§ **WHAT YOU ARE ASKED TO DO**: Pick out and copy every line in the data entries below that contains the word "Switch". Matching is case-sensitive.
:: ITEMS
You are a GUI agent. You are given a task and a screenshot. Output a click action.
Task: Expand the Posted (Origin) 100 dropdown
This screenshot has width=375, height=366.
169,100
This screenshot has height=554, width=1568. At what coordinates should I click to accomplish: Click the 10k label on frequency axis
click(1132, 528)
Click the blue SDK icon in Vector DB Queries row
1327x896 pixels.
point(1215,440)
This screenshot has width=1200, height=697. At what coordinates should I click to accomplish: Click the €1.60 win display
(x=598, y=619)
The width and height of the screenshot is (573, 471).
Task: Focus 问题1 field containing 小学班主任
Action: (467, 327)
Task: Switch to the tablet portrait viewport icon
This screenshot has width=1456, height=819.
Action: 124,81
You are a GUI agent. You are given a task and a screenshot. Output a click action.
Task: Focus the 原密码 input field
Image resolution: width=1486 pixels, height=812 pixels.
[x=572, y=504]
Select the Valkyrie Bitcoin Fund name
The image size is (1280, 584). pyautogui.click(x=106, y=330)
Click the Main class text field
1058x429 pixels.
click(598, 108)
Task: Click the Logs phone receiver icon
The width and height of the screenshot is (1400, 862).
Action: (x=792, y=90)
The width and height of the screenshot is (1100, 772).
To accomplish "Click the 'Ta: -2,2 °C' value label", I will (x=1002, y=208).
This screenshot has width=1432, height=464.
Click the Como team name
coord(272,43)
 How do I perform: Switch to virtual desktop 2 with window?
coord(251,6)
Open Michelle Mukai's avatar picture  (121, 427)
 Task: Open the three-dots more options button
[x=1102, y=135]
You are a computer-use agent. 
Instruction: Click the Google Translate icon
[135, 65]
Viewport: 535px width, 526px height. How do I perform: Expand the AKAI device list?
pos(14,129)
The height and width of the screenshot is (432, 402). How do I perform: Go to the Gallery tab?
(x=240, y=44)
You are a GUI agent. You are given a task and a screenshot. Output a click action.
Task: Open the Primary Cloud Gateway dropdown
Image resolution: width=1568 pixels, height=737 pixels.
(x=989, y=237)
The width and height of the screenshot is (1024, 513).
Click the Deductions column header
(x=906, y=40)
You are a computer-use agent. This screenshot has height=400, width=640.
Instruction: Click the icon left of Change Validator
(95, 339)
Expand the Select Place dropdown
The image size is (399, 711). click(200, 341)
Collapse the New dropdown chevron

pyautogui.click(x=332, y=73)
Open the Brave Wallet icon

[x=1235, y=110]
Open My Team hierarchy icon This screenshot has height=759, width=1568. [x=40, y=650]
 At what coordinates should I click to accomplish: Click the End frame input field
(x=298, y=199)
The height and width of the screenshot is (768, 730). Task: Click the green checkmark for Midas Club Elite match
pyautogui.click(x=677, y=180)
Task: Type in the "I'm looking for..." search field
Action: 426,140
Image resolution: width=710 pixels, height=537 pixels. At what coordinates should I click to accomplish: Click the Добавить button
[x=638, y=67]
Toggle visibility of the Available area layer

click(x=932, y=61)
::::
§ **ANSWER TO THIS TASK**:
Task: Switch to the tablet portrait viewport icon
 How do I perform: Switch to virtual desktop 2 with window?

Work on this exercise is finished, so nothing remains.